In the United States someone who is chronically ill becomes uninsurable. Even if that person has millions of dollars to buy insurance, he cannot buy it. That person has to pay out of his pocket. That is okay if he has millions of dollars but someone who is a middle income worker cannot.
The other term "benefactors to pay" as I see it is a nice term for user fees. We are hearing all these little words that have been put in so that it sounds wonderful. We are talking about a two-tier system that in this country does not define what we see as health care.
When we talk about health care we are talking about looking at how we can save money on health care costs. Recent studies at the University of Ottawa and Judith Maxwell have told us that we can save $7 billion a year in health care costs if we do some real things. For example we could shift from hospital based care to community based care. We could look at how we set clinical guidelines for care. We could look at how we help the determinants of health so that the socioeconomic factors that create illness in people are decreased.

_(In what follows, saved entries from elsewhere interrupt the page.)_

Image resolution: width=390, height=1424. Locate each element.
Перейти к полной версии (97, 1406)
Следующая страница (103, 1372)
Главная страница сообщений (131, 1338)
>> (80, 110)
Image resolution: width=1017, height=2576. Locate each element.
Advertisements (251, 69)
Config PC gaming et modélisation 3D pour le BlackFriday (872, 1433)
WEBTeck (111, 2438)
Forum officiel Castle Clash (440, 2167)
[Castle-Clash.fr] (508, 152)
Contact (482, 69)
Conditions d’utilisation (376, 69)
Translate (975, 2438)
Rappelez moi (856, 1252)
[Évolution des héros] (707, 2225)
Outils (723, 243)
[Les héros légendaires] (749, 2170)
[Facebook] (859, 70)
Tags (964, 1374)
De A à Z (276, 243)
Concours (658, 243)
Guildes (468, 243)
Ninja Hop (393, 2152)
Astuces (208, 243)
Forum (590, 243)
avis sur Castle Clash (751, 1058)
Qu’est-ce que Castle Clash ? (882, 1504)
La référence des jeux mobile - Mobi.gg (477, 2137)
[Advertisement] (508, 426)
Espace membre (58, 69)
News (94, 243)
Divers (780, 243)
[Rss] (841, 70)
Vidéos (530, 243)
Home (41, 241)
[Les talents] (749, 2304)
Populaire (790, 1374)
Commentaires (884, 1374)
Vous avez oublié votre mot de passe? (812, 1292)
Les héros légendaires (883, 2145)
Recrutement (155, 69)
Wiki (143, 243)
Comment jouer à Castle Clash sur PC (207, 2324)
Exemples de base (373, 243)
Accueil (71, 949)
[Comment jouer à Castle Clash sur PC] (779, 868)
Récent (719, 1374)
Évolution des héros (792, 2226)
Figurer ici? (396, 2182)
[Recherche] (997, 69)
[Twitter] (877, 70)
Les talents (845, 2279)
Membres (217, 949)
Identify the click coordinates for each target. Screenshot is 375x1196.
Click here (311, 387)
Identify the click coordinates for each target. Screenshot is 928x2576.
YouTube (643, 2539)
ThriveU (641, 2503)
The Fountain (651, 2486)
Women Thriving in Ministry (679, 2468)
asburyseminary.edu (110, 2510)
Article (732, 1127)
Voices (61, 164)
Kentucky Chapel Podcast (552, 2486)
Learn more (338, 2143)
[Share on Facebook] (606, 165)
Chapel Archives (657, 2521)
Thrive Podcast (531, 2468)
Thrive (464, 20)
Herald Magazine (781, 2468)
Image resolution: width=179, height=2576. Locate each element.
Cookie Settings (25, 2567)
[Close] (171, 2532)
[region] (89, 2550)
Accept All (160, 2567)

There are many things we can do to decrease health care costs without changing the five principles of medicare, without having to make people who are sick pay. The only way the third party can see for solving the problems is to define core services with the kind of hidden agenda it is defining. Reformers are talking about user fees and multiple insurance systems.
What is wrong with that solution is that every system of health care in the world is based on some sort of rationale. The rationale in this country has to do with clinical need and that is the way we want to keep it. I do not ever want us to see where the rationale for our health care system is the pocketbook. There-
fore I strongly speak against first and foremost the problem which is not factual and also the solutions put forward this morning by members of the third party.